Exercise description:
Rewrite the items below as a numbered list, skipping any blank lines. Leave the pictures out of your answer.

[Word and element locating data]
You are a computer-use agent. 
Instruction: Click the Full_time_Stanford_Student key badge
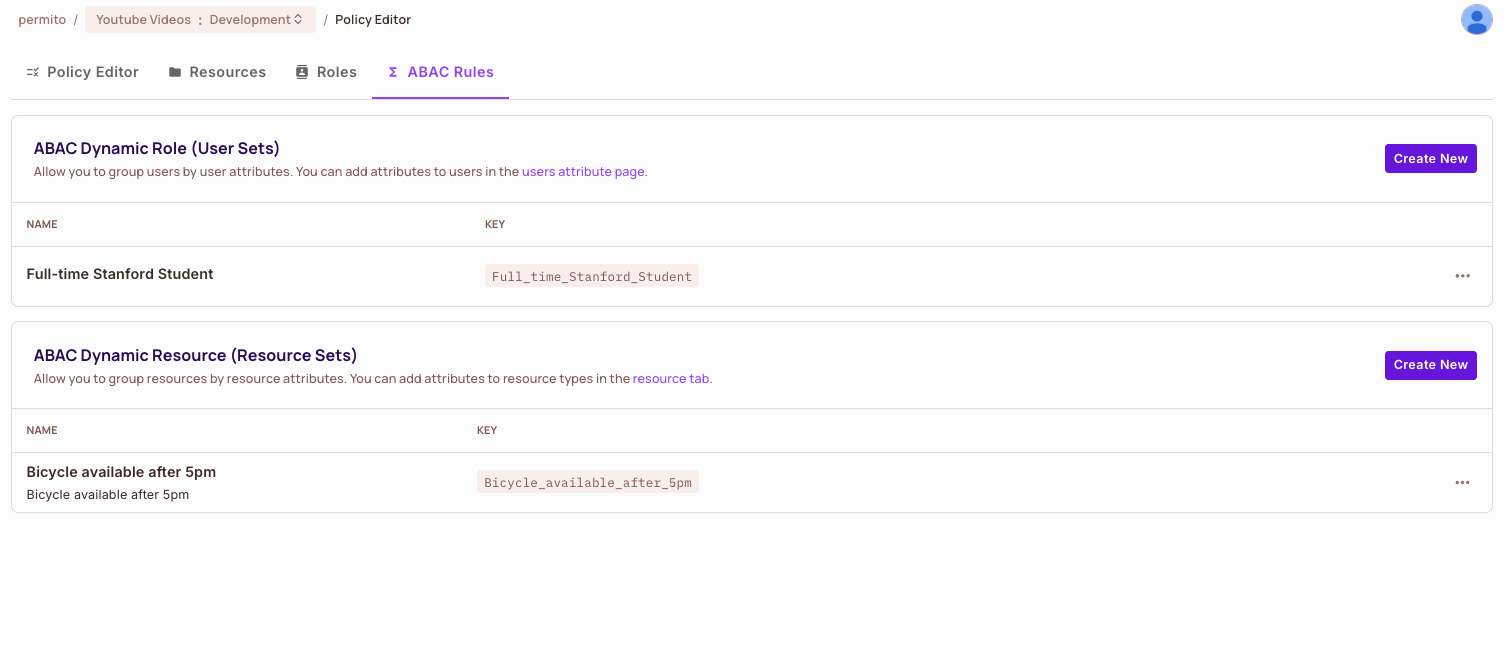pos(591,277)
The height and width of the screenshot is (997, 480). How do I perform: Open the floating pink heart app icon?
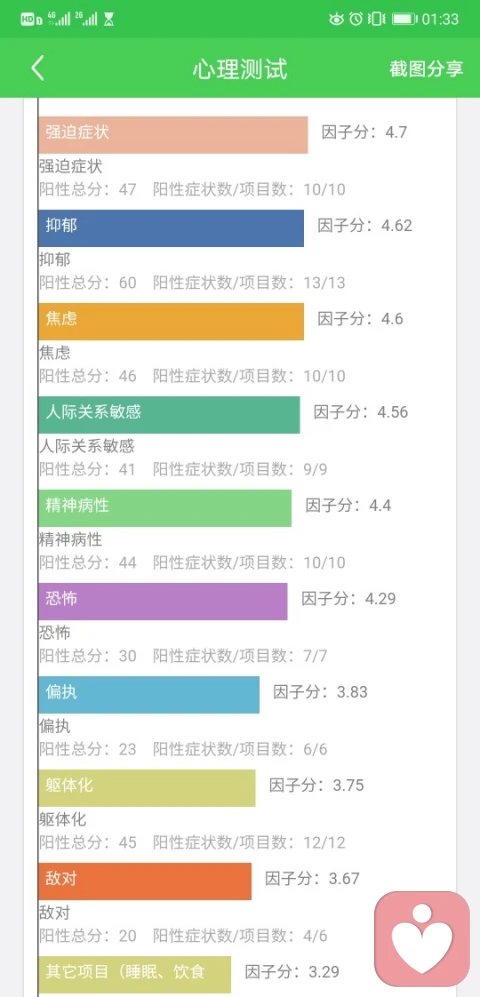422,939
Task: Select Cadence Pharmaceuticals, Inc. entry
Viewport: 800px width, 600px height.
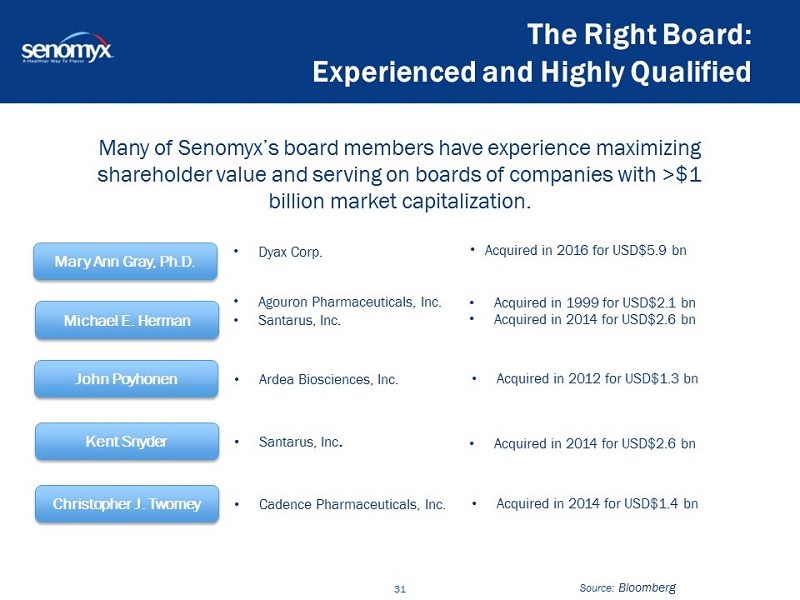Action: (351, 505)
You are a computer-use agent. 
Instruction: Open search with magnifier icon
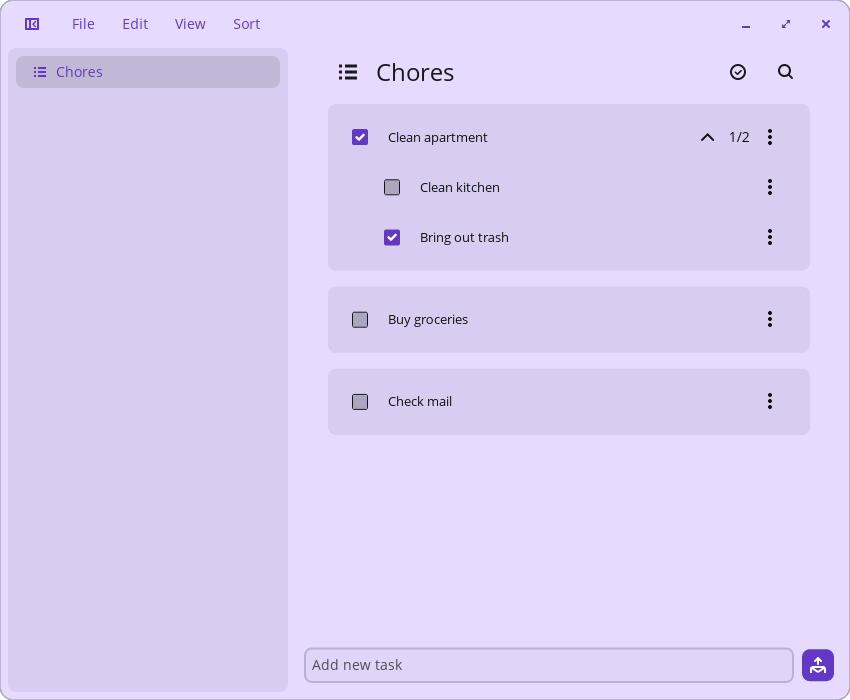click(x=785, y=72)
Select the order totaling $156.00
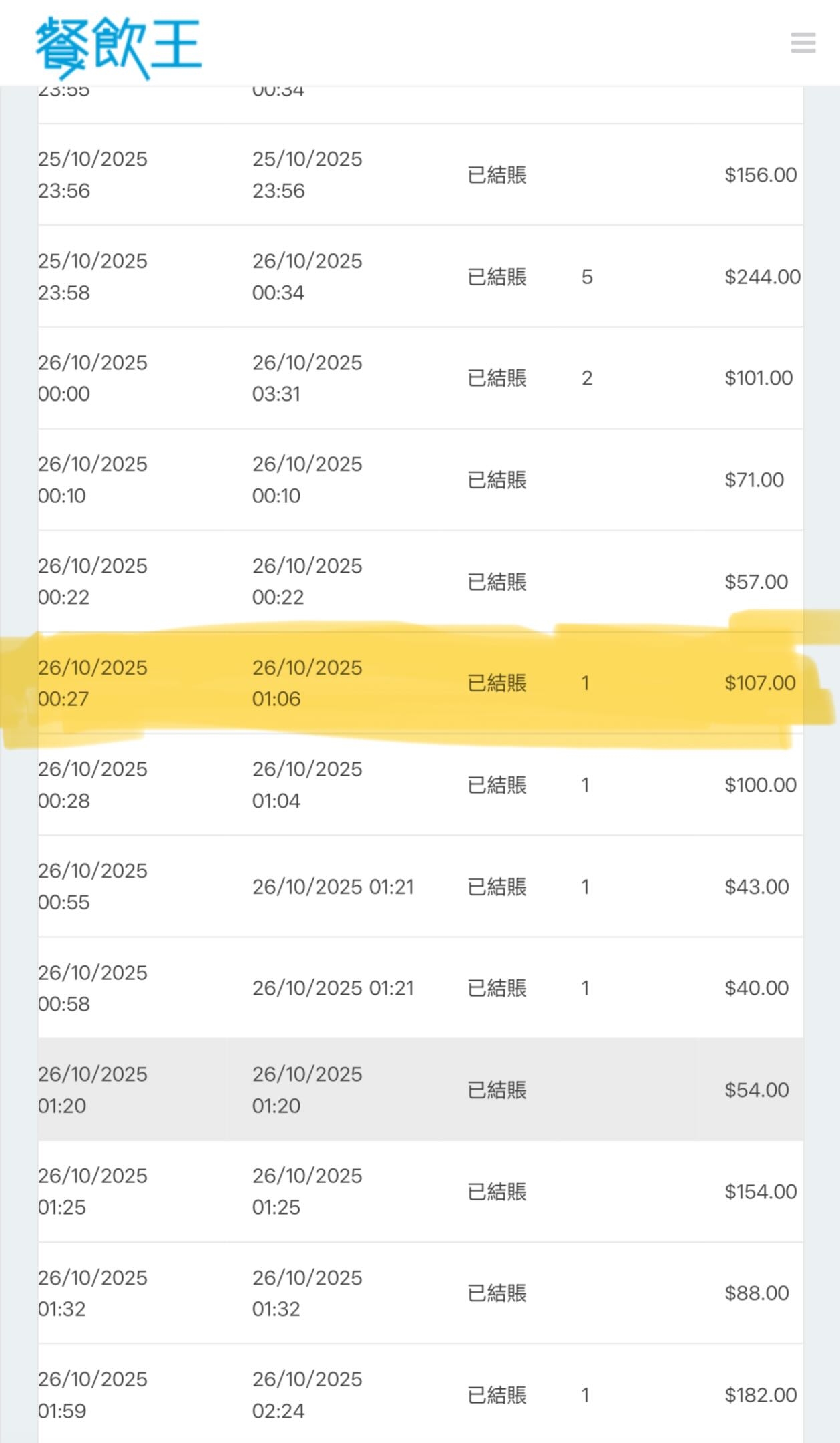Screen dimensions: 840x1443 pyautogui.click(x=419, y=175)
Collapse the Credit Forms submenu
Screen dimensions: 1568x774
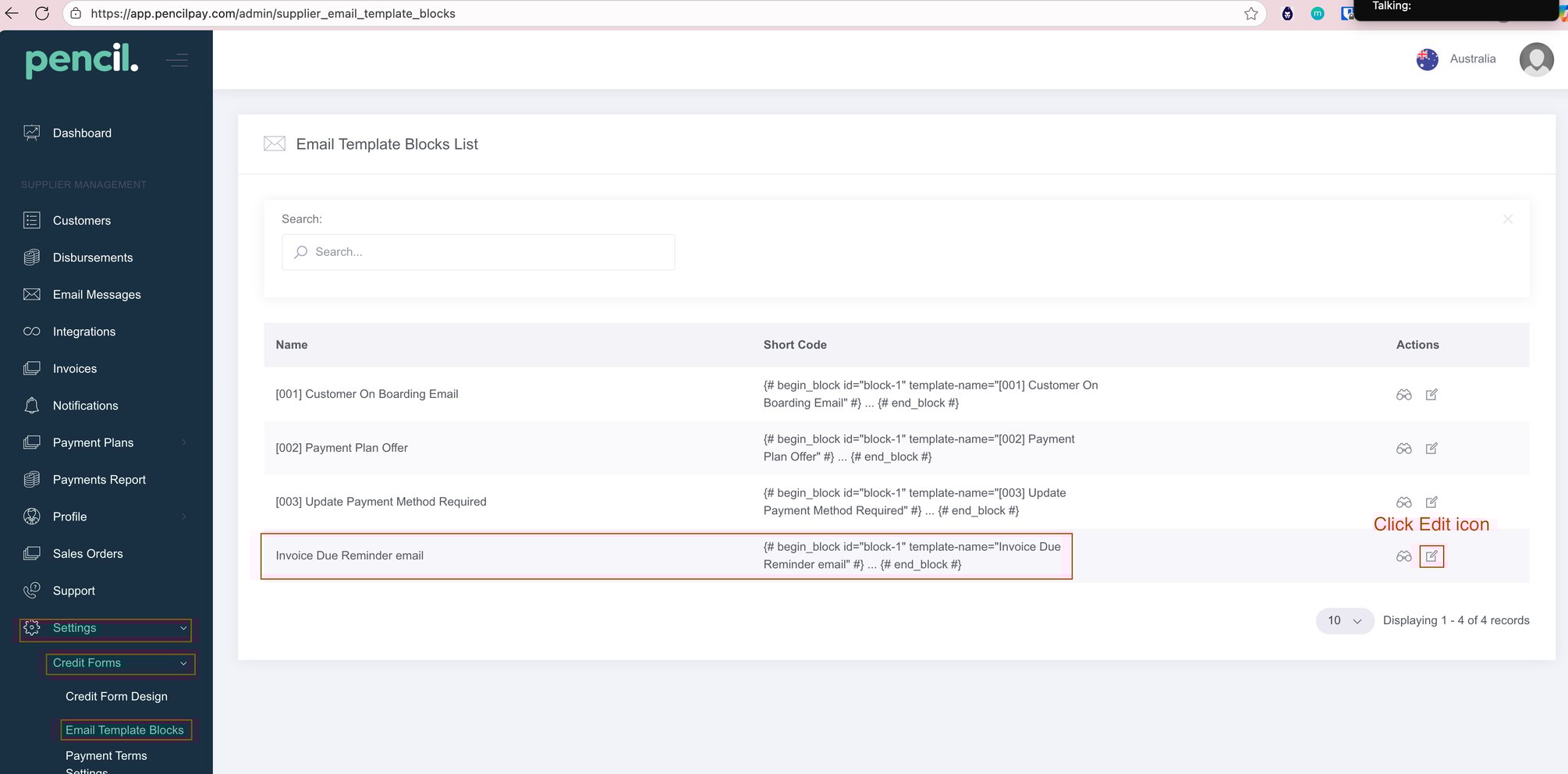click(x=183, y=664)

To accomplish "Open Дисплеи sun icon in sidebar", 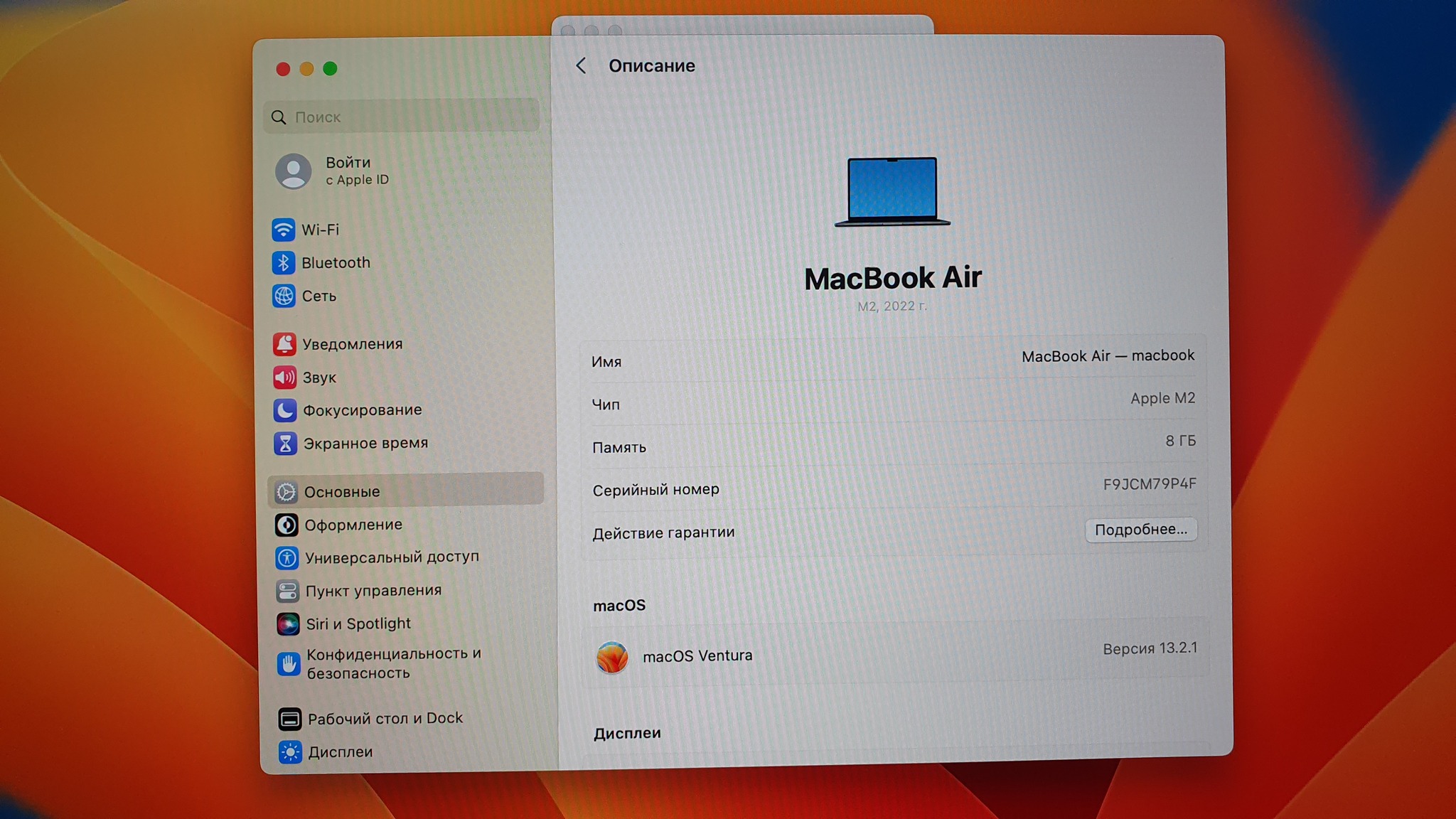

Answer below:
1. You are a computer-use agent. 
2. Instruction: Click the Full_time_Stanford_Student key badge
3. pos(591,277)
4. The height and width of the screenshot is (997, 480). How do I perform: Open the floating pink heart app icon?
5. 422,939
6. Task: Select Cadence Pharmaceuticals, Inc. entry
7. Viewport: 800px width, 600px height.
8. Action: (351, 505)
9. You are a computer-use agent. 
10. Instruction: Open search with magnifier icon
11. click(x=785, y=72)
12. Select the order totaling $156.00
13. Screen dimensions: 840x1443 pyautogui.click(x=419, y=175)
14. Collapse the Credit Forms submenu
15. Screen dimensions: 1568x774
16. click(x=183, y=664)
17. To accomplish "Open Дисплеи sun icon in sidebar", 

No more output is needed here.